Be clear in the essential intent. A goal like “eliminate hunger in the world” is vague and feels little more than empty words. After hurricane Katrina, Brad Pitt phrased his intent “to build 150 affordable, green, storm-resistant homes for families living in the Lower 9th Ward.” That’s concrete. The realness of it makes it inspiring.
#The tyranny of sunk costs
Sunk-cost bias is the tendency to continue to invest time, money and energy into something we know is a losing proposition. It means that because you already put effort towards something you’ll continue doing that, simply because you can’t get back what you’ve put in.
#The Endowment Effect
The Endowment Effect is the tendency to undervalue things that aren’t ours and overvalue things because we already own them. A simple antidote against this thinking is to ask yourself “If I did not own this item, how much would I pay to obtain it?”
#Run a reverse pilot
In the same way as a prototype works as testing a concept for a large scale project, running a reverse pilot is a check whether removing an initiative will have any negative impacts. Remove the things you think may not be needed for people, and check their reactions. If nobody cares—it was not needed.
#Define your selective opportunity criteria
Focusing on one thing requires you to say no to everything else. Even in bad economic times. Even when paid work is offered. Always remember the trade-offs. Make your criteria both selective and explicit. It creates a systematic tool for discerning what is essential and filter out the things which are not.
#Choose respect in favor of popularity
Saying “no” often requires trading popularity for respect. Make your peace with that and understand that respect is far more valuable than popularity in the long run. You have to stomach the short-term loss in popularity for a long-term gain in respect.
#What is most important right now?
When faced with so many tasks and obligations that you can’t figure out which to tackle first, stop. Take a deep breath. Get present in the moment and ask yourself what is most important this very second – not what’s most important tomorrow or even an hour from now. If you’re not sure, make a list of everything vying for your attention and cross off anything that is not important right now.
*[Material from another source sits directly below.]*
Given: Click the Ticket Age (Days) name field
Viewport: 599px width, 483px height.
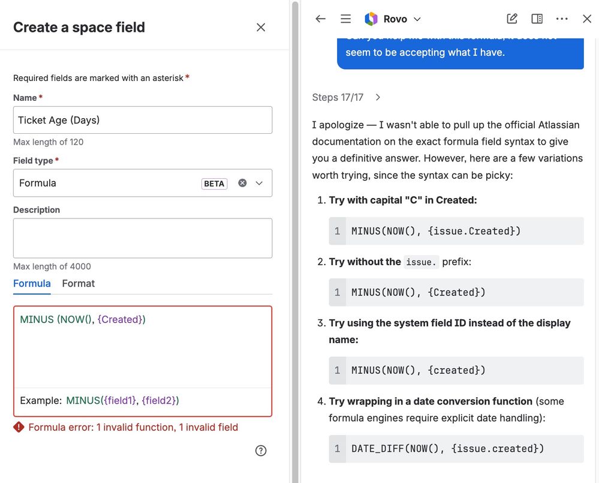Looking at the screenshot, I should click(x=142, y=120).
#Craft your essential intent
An essential intent is the statement that eliminates a thousand decisions. It’s like deciding to become a doctor instead of a lawyer. This strategic choice rids a universe of other options and sets the course direction for the next five, ten, or even twenty years of your life.
#Clarify the statement
Remember that your statement needs to be specific. An essential intent is concrete and inspirational. It answers the question “How do we know when we’re done?” Remember that it’s the substance, not the style that counts. “If you could be truly excellent at only one thing, what would it be?”
#Learn to make one-time decisions
One-time decisions makes a thousand future decisions so you don’t have to exhaust yourself by asking the same questions again and again. The trick is to identify these one-time decisions that will eliminate all other choices you need to do.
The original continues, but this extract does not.